TensorFlow + SageMaker = ❤

Enias Cailliau
Radix
Published in
6 min readNov 21, 2018

Amazon SageMaker is a managed machine learning service (MLaaS). The platform lets you quickly build, train and deploy machine learning models. In this blog post, we’ll guide you through a typical development process using the latest developments from SageMaker such as pipe input mode and automatic model tuning.

This article is the second article in the series: “Accelerating deep learning development using SageMaker”. During this series, we explore the added value of using SageMaker for Deep Learning development. Part 1 provides a general overview of what SageMaker has to offer. This second part will provide a more technical view on how development lifecycles can be accelerated using the SageMaker ecosystem.

In this tutorial, we will develop a Convolutional Neural Network (CNN) to classify fashion items in the Fashion MNIST dataset from Zalando. This dataset contains 55.000 training samples and 10.000 validation samples. Each sample is a 28x28 grayscale image of a clothing item linked to a label. In total, there are ten possible labels; t-shirts, trousers, pullovers, dresses, coats, sandals, shirts, sneakers, bags, and ankle boots.
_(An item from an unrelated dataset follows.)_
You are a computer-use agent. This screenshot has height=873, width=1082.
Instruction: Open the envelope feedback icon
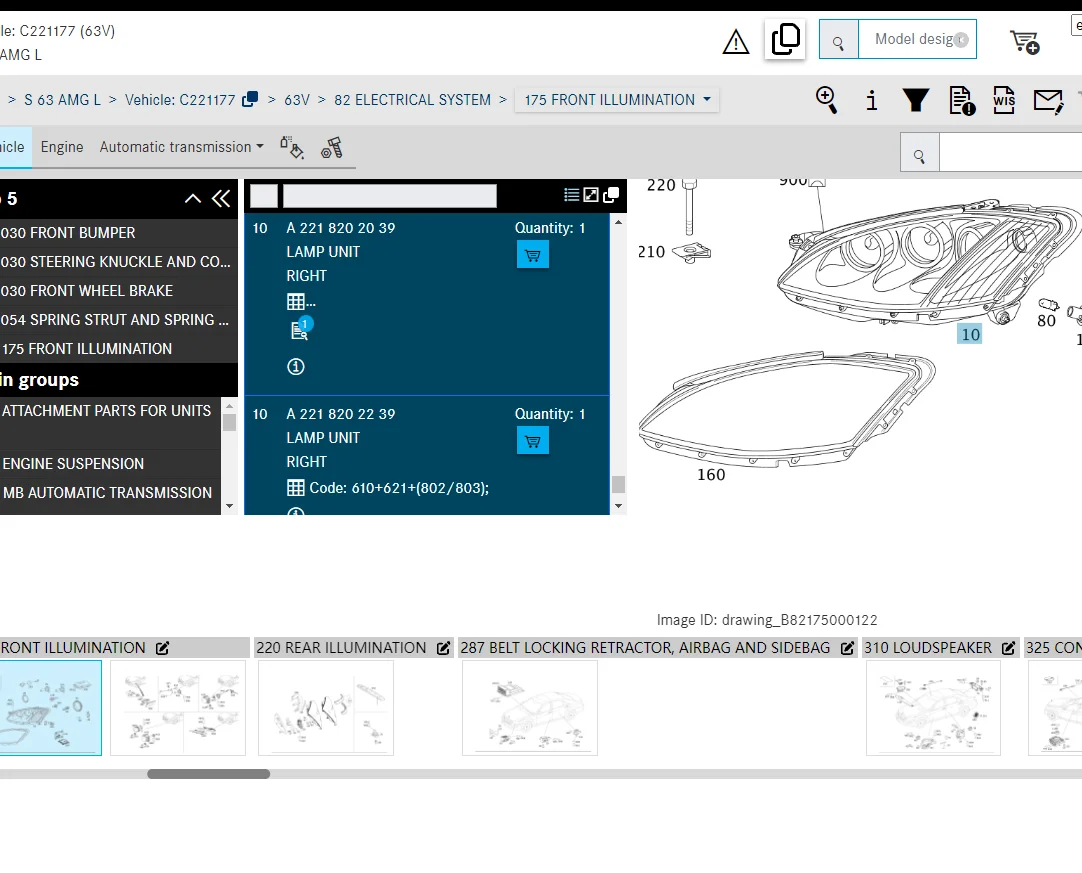(x=1048, y=100)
This tutorial will guide you through three essential stages in machine learning development; data-engineering, optimisation and deployment. We will use SageMaker to make it easier to iterate from one model to another. First, we will prepare the dataset so that we can stream data to our model during training. Then we will optimise our model using a distributed version of hyperparameter tuning. As the last step, we will deploy the TensorFlow model as a service.

This article is written in a code-along format. If you want to dig into the code yourself, you can find useful notebooks on the GitHub repository of this article.

Part 1: prepare data for streaming

SageMaker offers two modes for streaming datasets to your model: PIPE mode and FILE mode. PIPE mode reduces overhead by streaming training and validation data straight from S3 storage. Using this input mode has three key advantages compared to downloading a file in FILE mode:

  1. Training jobs can start sooner since they don’t need to wait for the full dataset.
  2. Training instances require less storage space since the dataset is never physically stored.
  3. Streaming data from S3 is faster than streaming from a local file since the S3 filehandles are highly optimised and multi-threaded.

More information on PIPE input mode can be found here.

Transforming dataset samples to TFRecords

We first need to transform our data into a data structure which is compatible with the PIPE input mode. Currently, PIPE supports two file formats: RecordIO encoding and TFRecord encoding. For our development, we will use TFRecord encoding.

First, go to the SageMaker console and create a fresh SageMaker Jupyter Notebook instance using an instance type of your choice. During the development of this article, I used the ml.t2.xlarge instance type.

Once your Jupiter environment is ready, you can open it and create a new notebook with the conda_tensorflow_p36 kernel. We can verify that Tensorflow is available by printing the Tensorflow version.

Now that we verified Tensorflow is available we can start preparing our dataset. First, we import the dataset and observe the shapes (dimensions) of the training set and validation set.

Optional: If you want you can have a look at some examples from the MNIST Fashion dataset.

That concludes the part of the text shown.